When you join a team, you might assume that others think the way you do. If you’ve been part of any team, you’ll find out pretty quickly that is not the case.
If you want your team to be productive, you not only need to have ground rules (or meeting norms, principles of play, or other name consistent with the culture you want to create) but also agreement on how to use them. If you don’t consistently use your meeting principles or hold everyone accountable, it can impede how well your team solves problems and makes decisions.
Types of Meeting Ground Rules or Meeting Principles
There are types of meeting principles, which include procedural and behavioral. Procedural meeting principles may include, put your phone on vibrate, be on time, and end on time. They are useful in setting expectations and enhancing meeting productivity.
Behavioral ground rules that also align with the culture you’re creating is highly useful. A behavioral ground rule or meeting principle may include “when suggesting a solution, explain your reasoning.” You may also want to add, “place off-topic conversations onto a Parking Lot.”
However, you want to check your assumptions about calling someone out on being off topic. There may be a point they are trying to make but automatically directing someone’s comment to the Parking Lot List can create unintended consequences if the person directing them to the Parking Lot is not checking their assumptions.
The other person who had the idea may, depending on their human wiring, shut down for the remainder of the meeting. As a result, your team may make an unsatisfactory decision because that person’s view was not heard.
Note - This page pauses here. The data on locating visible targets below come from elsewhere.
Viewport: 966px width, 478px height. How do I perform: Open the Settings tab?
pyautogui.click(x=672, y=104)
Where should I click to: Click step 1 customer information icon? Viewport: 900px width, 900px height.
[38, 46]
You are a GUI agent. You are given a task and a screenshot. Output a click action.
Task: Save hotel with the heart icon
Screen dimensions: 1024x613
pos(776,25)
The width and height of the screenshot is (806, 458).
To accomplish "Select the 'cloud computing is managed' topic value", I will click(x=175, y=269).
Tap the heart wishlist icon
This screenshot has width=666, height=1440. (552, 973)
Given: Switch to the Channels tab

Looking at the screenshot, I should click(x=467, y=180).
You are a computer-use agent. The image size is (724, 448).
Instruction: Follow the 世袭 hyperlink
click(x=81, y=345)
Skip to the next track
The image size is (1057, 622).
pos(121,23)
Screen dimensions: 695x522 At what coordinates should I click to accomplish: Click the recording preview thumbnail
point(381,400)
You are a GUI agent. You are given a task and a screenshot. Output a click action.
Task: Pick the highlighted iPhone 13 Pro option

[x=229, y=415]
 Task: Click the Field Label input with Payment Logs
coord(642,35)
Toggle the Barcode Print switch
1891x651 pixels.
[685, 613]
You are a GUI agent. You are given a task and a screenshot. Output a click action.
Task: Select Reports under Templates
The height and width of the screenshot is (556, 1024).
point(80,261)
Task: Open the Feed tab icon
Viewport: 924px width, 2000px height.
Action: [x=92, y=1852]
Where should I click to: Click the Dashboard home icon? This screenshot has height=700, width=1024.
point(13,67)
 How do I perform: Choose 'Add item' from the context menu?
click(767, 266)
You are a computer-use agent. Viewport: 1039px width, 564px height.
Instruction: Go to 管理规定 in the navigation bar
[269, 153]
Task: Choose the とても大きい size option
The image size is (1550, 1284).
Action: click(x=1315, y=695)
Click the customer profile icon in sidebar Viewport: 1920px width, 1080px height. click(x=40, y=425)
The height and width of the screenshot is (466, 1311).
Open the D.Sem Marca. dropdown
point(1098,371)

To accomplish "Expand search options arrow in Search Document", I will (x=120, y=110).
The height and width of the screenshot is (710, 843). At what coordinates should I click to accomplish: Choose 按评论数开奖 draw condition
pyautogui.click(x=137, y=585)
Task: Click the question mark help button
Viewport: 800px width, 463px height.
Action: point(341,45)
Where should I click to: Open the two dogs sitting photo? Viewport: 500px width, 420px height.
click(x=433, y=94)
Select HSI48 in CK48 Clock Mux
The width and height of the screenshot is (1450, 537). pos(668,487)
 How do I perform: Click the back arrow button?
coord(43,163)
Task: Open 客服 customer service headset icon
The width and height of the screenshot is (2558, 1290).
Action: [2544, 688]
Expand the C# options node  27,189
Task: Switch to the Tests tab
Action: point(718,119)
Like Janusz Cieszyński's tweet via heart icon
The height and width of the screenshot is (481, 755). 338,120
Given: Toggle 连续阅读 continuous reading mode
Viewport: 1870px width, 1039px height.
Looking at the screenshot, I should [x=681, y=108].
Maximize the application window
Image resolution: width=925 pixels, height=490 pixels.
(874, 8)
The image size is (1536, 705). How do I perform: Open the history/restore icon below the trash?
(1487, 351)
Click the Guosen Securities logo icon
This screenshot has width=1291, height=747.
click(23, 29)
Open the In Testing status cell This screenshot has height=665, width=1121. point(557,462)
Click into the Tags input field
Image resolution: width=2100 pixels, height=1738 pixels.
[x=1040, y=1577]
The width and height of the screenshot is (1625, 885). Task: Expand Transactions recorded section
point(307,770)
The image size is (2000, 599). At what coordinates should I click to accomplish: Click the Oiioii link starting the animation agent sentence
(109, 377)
If the assumption is first checked, you may learn that the person was thinking systemically and identified a critical issue that other team members hadn’t considered. Simply make a statement followed by a question, like “My assumption is that your idea is off-topic and should be placed on the Parking Lot, however, could you share more on your idea and how it relates to our topic?”
If that person agrees that it’s off topic, the team can decide to discuss it or place it on the Parking Lot List for inclusion on a later agenda. Acknowledging that you’re making an assumption followed by a clarifying question can lead to thoughtful team decisions, insightful communication, and continuous participation from all team members.